The images are named as `age`, `gender`, and `ethnicity`

In [3]:
folder_path = 'data_problem3'

In [4]:
df = pd.DataFrame(columns=['file_name', 'age', 'gender', 'ethinicity'])

In [5]:
for file in os.listdir(folder_path):

    if not(file.endswith('.jpg')):
        continue

    parts = file.split('_')
    age = parts[0]
    gender = parts[1]
    ethinicity = parts[2]

    df = pd.concat([df, pd.DataFrame({'file_name': [file], 'age': [age], 'gender': [gender], 'ethinicity': [ethinicity]})], ignore_index=True)

In [6]:
df['age'] = df['age'].astype(int)
df['gender'] = df['gender'].astype(int)
df['ethinicity'] = df['ethinicity'].astype(int)

ValueError: invalid literal for int() with base 10: '20170116174525125.jpg.chip.jpg'

In [None]:
df.head()

In [None]:
train_df = df.sample(frac=1,random_state=0).iloc[:20000]
test_df = df.sample(frac=1,random_state=0).iloc[20000:]

In [None]:
print(df.shape)
print(train_df.shape)
print(test_df.shape)

In [None]:
df.to_csv('data_problem3.csv')
train_df.to_csv('train_dat_problem3a.csv')
test_df.to_csv('test_data_problem3.csv')

# Generate Data for Training

In [None]:
train_datagen = ImageDataGenerator(rescale=1./255,
                                   rotation_range=30,
                                   width_shift_range=0.2,
                                   height_shift_range=0.2,
                                   shear_range=0.2,
                                   zoom_range=0.2,
                                   horizontal_flip=True)

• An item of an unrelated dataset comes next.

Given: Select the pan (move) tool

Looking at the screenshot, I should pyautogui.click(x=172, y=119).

train_dataset = train_datagen.flow_from_dataframe(
    dataframe=train_df,
    directory=folder_path,
    x_col='file_name',
    y_col=['age', 'gender'],
    target_size=(234, 234),
    batch_size=32,
    class_mode='multi_output'
)

test_datagen = ImageDataGenerator(rescale=1./255)

test_dataset = test_datagen.flow_from_dataframe(
    dataframe=test_df,
    directory=folder_path,
    x_col='file_name',
    y_col=['age', 'gender'],
    target_size=(234, 234),
    batch_size=32,
    class_mode='multi_output'
)

# Define model architecture

In [3]:
conv_base = ResNet50(
    weights = 'imagenet',
    include_top = False,
    input_shape = (234,234,3)
)
conv_base.trainable = False
conv_base.summary()

In [4]:
inputs = Input(shape=(234, 234, 3))

x = conv_base(inputs)

flatten = Flatten(name='flatten_layer')(x)

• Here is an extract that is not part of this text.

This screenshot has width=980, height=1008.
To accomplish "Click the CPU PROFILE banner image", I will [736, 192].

fc_l1 = Dense(units=512, activation='relu', name='fc_l1')(flatten)
fc_l2 = Dense(units=128, activation='relu', name='fc_l2')(fc_l1)
fc_l3 = Dense(units=32, activation='relu', name='fc_l3')(fc_l2)
output_age = Dense(units=1, activation='linear', name='output_layer_age')(fc_l3)
output_gender = Dense(units=1, activation='sigmoid', name='output_layer_gender')(fc_l3)

model = Model(inputs=inputs, outputs=[output_age, output_gender])
model.name = 'resnet50_transfer_learning'
model.summary()

In [None]:
tensorflow.keras.utils.plot_model(model)

In [None]:
model.save('model_problem3_untrained.keras')

# Train model

In [None]:
model.compile(
    loss={'output_age': 'mae', 'output_gender': 'binary_crossentropy'},
    optimizer=RMSprop(learning_rate=1e-5),
    metrics={'output_age': 'mae', 'output_gender': 'accuracy'},
    loss_weights={'output_age':1, 'output_gender':99}
    )

history = model.fit(
    train_dataset,
    epochs=10,
    validation_data=test_dataset
).history

model.save('model_problem3_trained.keras')

# Test Results

In [None]:
plt.plot(history['loss'], label='Training', color='red')
plt.plot(history['val_loss'], label='Validation', color='blue')
plt.legend()
plt.show()
plt.savefig('loss.png')